══ Document excerpt ══

EIC Youngweon Lee asks a question that should be on all of our minds: does Schermerhorn Hall actually exist?

My very first class at Columbia, a Tuesday 10:10 am anthropology class, was in 963 Schermerhorn Extension. I am adamant that this is probably one of the hardest classrooms to locate on campus, and it was my literal first class of college. Every single person, including the professor, got lost that day. A total of two students, myself included, out of a class of 12 or so, ended up actually finding the classroom.

This anecdote is demonstrative of a larger issue surrounding the maze we call Schermerhorn Hall. First, a small minority of the student population knows where it even is. Next, no one actually knows how to pronounce it. If you think you know, you’re wrong. However you’re saying it is wrong. Third, what even is the extension? Why did they have to extend Schermerhorn Hall? It’s like the original building was too straightforward and intuitive, so they added some confusion. You can only access the extension through certain floors of the main building, and there’s a weird passageway to get there.

═══
══ Record extracts ══

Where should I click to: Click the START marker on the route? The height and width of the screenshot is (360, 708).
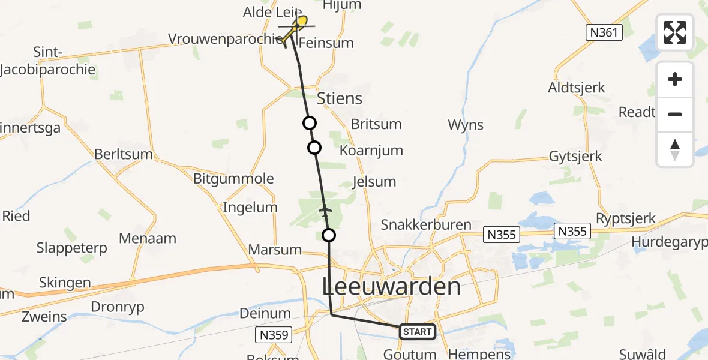click(x=417, y=331)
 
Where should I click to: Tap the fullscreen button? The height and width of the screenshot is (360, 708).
click(x=675, y=32)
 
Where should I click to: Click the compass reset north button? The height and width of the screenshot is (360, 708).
click(x=675, y=149)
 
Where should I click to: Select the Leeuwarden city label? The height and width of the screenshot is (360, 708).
click(x=392, y=287)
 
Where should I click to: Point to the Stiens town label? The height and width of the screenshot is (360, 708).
click(x=340, y=98)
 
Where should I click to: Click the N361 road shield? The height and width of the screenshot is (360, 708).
click(x=604, y=32)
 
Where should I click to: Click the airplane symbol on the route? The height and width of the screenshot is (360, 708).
click(x=325, y=211)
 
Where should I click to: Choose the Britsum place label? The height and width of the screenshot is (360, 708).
click(x=376, y=124)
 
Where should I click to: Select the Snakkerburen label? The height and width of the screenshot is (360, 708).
click(x=426, y=225)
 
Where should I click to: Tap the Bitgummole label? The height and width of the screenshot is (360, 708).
click(x=233, y=178)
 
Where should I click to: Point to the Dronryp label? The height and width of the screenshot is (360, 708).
click(x=117, y=307)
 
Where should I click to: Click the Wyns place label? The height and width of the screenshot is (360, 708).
click(x=466, y=125)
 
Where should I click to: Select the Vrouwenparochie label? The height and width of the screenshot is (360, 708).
click(x=225, y=39)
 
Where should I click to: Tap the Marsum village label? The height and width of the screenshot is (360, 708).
click(x=275, y=249)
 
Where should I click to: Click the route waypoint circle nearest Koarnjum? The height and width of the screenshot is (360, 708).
click(x=314, y=148)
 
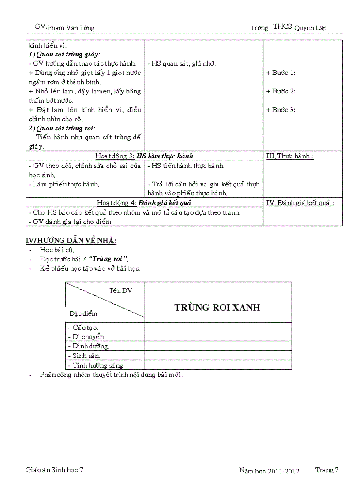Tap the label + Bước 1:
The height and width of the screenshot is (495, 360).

═══

Directions: Continue the Schermerhorn Hall piece above from the end of its last paragraph.

The output:
The only logical conclusion to be derived from this is that Schermerhorn Hall is not a real place. It’s actually a secret passageway to go to Brooklyn. If you stand in a “bathroom” in “Schermerhorn Extension” (I actually don’t know if there are any bathrooms in Schermerhorn Extension), look in the mirror, and pronounce Schermerhorn three different ways, you will be teleported to Hoyt-Schermerhorn Station in Brooklyn, which is another liminal space with a really weird transfer from the A/C to the G, which is not a real train. Half of the station has been closed since 1946, rather like how Schermerhorn Hall has a weird extension whose purpose I am unsure of.

“Space” isn’t real. Neither is Schermerhorn Hall. Wake up.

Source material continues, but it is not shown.